» **What to do**: The records shown below are to be repeated exactly and completely.

» **The records**:
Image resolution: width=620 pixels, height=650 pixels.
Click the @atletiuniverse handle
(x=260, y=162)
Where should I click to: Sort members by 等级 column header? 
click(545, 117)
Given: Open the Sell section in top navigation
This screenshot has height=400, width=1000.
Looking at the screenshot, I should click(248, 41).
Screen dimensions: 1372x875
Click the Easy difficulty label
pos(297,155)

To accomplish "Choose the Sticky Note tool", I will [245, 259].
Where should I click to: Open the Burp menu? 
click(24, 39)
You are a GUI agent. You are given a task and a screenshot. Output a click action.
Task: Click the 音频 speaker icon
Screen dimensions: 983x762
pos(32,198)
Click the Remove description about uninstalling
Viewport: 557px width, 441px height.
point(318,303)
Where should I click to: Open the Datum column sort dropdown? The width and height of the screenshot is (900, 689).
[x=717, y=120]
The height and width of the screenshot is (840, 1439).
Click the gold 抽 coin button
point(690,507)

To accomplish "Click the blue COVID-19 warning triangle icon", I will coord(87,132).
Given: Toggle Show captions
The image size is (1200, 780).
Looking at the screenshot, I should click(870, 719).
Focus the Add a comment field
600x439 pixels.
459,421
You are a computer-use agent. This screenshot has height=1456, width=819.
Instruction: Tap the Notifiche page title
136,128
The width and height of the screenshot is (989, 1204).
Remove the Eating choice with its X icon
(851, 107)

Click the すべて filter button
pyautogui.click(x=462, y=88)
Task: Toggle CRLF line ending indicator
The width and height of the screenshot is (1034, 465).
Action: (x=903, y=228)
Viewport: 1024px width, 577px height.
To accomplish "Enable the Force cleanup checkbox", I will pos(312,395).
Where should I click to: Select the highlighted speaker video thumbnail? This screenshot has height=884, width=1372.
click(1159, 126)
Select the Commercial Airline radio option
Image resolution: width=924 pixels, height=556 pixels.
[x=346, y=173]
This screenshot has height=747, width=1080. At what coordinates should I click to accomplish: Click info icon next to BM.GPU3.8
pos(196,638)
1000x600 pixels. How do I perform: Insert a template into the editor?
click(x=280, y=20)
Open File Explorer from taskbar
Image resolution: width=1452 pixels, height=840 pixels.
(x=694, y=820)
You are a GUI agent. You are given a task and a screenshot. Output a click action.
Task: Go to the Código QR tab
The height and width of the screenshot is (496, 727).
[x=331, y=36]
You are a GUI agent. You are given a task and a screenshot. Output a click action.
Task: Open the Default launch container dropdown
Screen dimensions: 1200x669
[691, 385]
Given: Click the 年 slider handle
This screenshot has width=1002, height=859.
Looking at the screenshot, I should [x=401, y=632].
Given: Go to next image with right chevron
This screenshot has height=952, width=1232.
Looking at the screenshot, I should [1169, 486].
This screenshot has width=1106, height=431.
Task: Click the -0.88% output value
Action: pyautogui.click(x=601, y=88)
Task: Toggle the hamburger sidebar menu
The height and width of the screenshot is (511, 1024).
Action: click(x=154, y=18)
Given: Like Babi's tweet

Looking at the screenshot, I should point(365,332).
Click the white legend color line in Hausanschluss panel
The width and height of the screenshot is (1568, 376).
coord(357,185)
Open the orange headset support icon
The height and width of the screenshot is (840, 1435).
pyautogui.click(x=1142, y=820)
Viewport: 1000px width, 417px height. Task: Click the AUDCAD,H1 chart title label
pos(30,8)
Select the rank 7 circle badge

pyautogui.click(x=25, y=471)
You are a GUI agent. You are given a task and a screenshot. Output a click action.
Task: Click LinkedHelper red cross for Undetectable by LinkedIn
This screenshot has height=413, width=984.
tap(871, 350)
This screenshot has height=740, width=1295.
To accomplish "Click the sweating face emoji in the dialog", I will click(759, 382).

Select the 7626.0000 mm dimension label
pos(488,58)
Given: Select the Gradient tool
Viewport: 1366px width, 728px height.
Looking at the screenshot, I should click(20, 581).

» **Answer for the task**:
Image resolution: width=620 pixels, height=650 pixels.
Click the @atletiuniverse handle
(x=260, y=162)
Where should I click to: Sort members by 等级 column header? 
click(545, 117)
Given: Open the Sell section in top navigation
This screenshot has height=400, width=1000.
Looking at the screenshot, I should click(248, 41).
Screen dimensions: 1372x875
Click the Easy difficulty label
pos(297,155)

To accomplish "Choose the Sticky Note tool", I will [245, 259].
Where should I click to: Open the Burp menu? 
click(24, 39)
You are a GUI agent. You are given a task and a screenshot. Output a click action.
Task: Click the 音频 speaker icon
Screen dimensions: 983x762
pos(32,198)
Click the Remove description about uninstalling
Viewport: 557px width, 441px height.
point(318,303)
Where should I click to: Open the Datum column sort dropdown? The width and height of the screenshot is (900, 689).
[x=717, y=120]
The height and width of the screenshot is (840, 1439).
Click the gold 抽 coin button
point(690,507)

To accomplish "Click the blue COVID-19 warning triangle icon", I will coord(87,132).
Given: Toggle Show captions
The image size is (1200, 780).
Looking at the screenshot, I should click(870, 719).
Focus the Add a comment field
600x439 pixels.
459,421
You are a computer-use agent. This screenshot has height=1456, width=819.
Instruction: Tap the Notifiche page title
136,128
The width and height of the screenshot is (989, 1204).
Remove the Eating choice with its X icon
(851, 107)

Click the すべて filter button
pyautogui.click(x=462, y=88)
Task: Toggle CRLF line ending indicator
The width and height of the screenshot is (1034, 465).
Action: (x=903, y=228)
Viewport: 1024px width, 577px height.
To accomplish "Enable the Force cleanup checkbox", I will pos(312,395).
Where should I click to: Select the highlighted speaker video thumbnail? This screenshot has height=884, width=1372.
click(1159, 126)
Select the Commercial Airline radio option
Image resolution: width=924 pixels, height=556 pixels.
[x=346, y=173]
This screenshot has height=747, width=1080. At what coordinates should I click to accomplish: Click info icon next to BM.GPU3.8
pos(196,638)
1000x600 pixels. How do I perform: Insert a template into the editor?
click(x=280, y=20)
Open File Explorer from taskbar
Image resolution: width=1452 pixels, height=840 pixels.
(x=694, y=820)
You are a GUI agent. You are given a task and a screenshot. Output a click action.
Task: Go to the Código QR tab
The height and width of the screenshot is (496, 727).
[x=331, y=36]
You are a GUI agent. You are given a task and a screenshot. Output a click action.
Task: Open the Default launch container dropdown
Screen dimensions: 1200x669
[691, 385]
Given: Click the 年 slider handle
This screenshot has width=1002, height=859.
Looking at the screenshot, I should [x=401, y=632].
Given: Go to next image with right chevron
This screenshot has height=952, width=1232.
Looking at the screenshot, I should [1169, 486].
This screenshot has width=1106, height=431.
Task: Click the -0.88% output value
Action: pyautogui.click(x=601, y=88)
Task: Toggle the hamburger sidebar menu
The height and width of the screenshot is (511, 1024).
Action: click(x=154, y=18)
Given: Like Babi's tweet

Looking at the screenshot, I should point(365,332).
Click the white legend color line in Hausanschluss panel
The width and height of the screenshot is (1568, 376).
coord(357,185)
Open the orange headset support icon
The height and width of the screenshot is (840, 1435).
pyautogui.click(x=1142, y=820)
Viewport: 1000px width, 417px height. Task: Click the AUDCAD,H1 chart title label
pos(30,8)
Select the rank 7 circle badge

pyautogui.click(x=25, y=471)
You are a GUI agent. You are given a task and a screenshot. Output a click action.
Task: Click LinkedHelper red cross for Undetectable by LinkedIn
This screenshot has height=413, width=984.
tap(871, 350)
This screenshot has height=740, width=1295.
To accomplish "Click the sweating face emoji in the dialog", I will click(759, 382).

Select the 7626.0000 mm dimension label
pos(488,58)
Given: Select the Gradient tool
Viewport: 1366px width, 728px height.
Looking at the screenshot, I should click(20, 581).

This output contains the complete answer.